According to the report, “Understanding Land Use Change and U.S. Ethanol Expansion,” gains in agricultural productivity, coupled with the contribution of feed produced as an ethanol co-product, are expected to significantly mitigate the need for conversion of non-agricultural lands to support expanded U.S. biofuels production.
Moreover, there is no empirical evidence demonstrating land conversion abroad is a result of U.S. biofuels production. “Unfortunately, the current state of land use change science is far from conclusive and no consensus exists on how best to analyze the potential indirect land use impacts of expanding biofuels production,” continued the report.
The report analyzes historical cropland and crop utilization trends, explores the complex and multifaceted nature of land use changes, and discusses the uncertainty of current land use change modeling approaches.



1 Comment »
Rob Mida
Funny that the RFA for NOT finding “empirical evidence” of US and EU agrofuels policies effecting land conversion in third world countries. This goes to help the RFA’s image along with Big-Ag business. Of course, right after this statement is made it is admitted that the science is “far from conclusive” on land use impacts.
The conclusion when looking at the facts doesn’t bode well for agrofuels.
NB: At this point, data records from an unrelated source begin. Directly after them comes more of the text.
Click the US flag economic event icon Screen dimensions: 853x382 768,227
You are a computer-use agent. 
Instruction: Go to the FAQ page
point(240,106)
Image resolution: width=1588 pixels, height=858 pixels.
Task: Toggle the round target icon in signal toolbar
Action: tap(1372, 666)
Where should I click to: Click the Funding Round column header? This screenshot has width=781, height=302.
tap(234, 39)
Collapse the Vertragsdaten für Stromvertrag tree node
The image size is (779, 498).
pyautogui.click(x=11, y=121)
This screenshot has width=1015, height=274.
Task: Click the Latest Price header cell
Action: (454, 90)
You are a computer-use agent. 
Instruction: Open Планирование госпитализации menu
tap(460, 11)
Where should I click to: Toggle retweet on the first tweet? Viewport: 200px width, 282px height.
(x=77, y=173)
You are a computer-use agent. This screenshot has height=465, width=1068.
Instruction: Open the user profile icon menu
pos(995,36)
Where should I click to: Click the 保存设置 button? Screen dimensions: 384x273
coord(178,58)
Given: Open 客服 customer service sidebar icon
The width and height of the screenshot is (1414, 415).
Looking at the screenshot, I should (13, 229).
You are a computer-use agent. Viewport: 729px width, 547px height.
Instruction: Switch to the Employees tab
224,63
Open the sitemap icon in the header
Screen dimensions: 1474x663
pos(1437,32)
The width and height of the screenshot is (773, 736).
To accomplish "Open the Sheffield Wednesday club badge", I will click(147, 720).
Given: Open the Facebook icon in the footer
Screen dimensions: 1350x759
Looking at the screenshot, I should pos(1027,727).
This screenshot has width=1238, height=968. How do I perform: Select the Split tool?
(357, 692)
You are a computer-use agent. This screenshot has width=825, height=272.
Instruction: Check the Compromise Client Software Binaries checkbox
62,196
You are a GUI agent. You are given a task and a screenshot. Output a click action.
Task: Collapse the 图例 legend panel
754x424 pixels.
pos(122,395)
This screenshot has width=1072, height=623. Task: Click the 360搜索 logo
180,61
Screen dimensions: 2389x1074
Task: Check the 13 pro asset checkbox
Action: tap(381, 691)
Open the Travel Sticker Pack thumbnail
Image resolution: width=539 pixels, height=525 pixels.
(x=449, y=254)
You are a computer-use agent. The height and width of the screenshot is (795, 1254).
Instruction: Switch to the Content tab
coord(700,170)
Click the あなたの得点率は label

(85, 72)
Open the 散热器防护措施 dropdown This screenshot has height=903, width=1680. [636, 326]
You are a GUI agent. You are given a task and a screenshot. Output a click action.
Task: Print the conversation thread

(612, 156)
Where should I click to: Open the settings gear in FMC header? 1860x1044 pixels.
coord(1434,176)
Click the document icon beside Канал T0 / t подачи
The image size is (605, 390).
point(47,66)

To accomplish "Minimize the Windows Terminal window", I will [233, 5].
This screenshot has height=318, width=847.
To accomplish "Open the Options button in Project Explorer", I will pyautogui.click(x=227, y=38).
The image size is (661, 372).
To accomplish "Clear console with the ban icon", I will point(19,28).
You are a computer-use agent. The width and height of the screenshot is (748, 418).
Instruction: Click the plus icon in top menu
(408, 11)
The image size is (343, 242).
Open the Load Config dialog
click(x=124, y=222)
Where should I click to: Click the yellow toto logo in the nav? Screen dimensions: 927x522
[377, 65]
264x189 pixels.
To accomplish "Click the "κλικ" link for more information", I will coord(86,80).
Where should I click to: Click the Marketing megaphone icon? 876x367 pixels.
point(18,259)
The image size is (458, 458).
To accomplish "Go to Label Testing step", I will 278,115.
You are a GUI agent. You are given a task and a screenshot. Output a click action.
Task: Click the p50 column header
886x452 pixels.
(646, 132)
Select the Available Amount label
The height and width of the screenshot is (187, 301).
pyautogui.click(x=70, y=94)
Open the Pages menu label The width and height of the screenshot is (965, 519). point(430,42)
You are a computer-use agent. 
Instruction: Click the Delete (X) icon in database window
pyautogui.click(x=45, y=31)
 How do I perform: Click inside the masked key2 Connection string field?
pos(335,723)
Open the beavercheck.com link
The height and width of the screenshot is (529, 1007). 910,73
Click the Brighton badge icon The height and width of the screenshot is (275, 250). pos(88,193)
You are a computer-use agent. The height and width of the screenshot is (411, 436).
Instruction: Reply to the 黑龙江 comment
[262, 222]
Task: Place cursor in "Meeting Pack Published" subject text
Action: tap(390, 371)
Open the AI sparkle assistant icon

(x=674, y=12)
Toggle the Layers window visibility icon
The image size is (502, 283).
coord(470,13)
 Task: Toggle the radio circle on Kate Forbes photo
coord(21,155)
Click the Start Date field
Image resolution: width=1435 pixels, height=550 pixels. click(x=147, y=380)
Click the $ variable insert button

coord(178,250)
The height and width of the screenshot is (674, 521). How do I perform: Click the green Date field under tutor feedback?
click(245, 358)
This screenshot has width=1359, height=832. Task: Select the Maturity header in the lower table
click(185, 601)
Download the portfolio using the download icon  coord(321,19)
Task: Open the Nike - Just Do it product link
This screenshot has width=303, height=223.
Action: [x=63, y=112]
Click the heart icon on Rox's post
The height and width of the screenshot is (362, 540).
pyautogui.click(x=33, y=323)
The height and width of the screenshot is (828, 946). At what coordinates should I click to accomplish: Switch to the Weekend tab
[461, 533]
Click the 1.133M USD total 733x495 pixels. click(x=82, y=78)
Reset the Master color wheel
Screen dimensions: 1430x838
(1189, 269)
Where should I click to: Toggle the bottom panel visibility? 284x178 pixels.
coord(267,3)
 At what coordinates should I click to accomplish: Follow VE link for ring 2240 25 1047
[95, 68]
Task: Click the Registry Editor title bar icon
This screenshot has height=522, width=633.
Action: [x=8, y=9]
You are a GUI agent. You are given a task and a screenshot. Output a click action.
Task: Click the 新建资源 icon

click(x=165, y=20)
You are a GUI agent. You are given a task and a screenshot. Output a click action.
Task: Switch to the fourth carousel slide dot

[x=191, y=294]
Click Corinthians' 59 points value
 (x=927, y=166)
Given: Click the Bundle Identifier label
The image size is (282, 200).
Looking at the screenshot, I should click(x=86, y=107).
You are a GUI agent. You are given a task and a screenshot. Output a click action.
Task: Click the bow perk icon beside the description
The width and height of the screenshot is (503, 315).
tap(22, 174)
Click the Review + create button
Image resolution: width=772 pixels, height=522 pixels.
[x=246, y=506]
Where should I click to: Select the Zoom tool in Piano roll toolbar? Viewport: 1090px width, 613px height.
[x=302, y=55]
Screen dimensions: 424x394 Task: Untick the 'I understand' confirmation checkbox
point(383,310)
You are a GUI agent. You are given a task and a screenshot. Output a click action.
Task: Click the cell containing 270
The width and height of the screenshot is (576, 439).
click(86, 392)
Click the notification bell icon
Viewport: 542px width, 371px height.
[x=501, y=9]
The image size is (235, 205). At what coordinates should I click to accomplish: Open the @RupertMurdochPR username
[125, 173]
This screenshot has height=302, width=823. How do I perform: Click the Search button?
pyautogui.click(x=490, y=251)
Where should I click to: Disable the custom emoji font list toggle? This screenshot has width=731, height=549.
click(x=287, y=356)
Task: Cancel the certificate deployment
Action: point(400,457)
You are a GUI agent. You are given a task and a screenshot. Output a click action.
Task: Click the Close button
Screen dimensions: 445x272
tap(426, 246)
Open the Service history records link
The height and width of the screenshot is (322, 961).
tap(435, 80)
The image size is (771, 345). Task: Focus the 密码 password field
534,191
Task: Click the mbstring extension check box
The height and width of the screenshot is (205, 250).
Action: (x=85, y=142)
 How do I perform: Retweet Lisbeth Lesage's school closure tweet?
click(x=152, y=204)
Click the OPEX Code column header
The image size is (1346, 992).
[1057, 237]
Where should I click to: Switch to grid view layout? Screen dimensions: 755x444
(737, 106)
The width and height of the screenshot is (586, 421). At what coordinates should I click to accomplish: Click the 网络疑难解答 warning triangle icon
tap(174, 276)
These initiatives are re-fueling colonialism in the globalized world. You need only to look to Africa, Bali, South America, etc and see how the people there have been affected by the industrialized nations.
If one were to actually and honestly look at what this is causing, you’d be disgusted. Of course, that would require honesty, integrity, and responsibility, yet we all know those qualities don’t help the bottom line when it comes to multi-national corporations, the real players in this emerging global power structure. The rest of us pawns are divided by design, struggling to survive in a system with artificial scarcity and usury/fiat money system structured purposefully so the interest combined with the principle can NEVER be paid.
If you recently lost your home, too bad for you, you should have been a banker!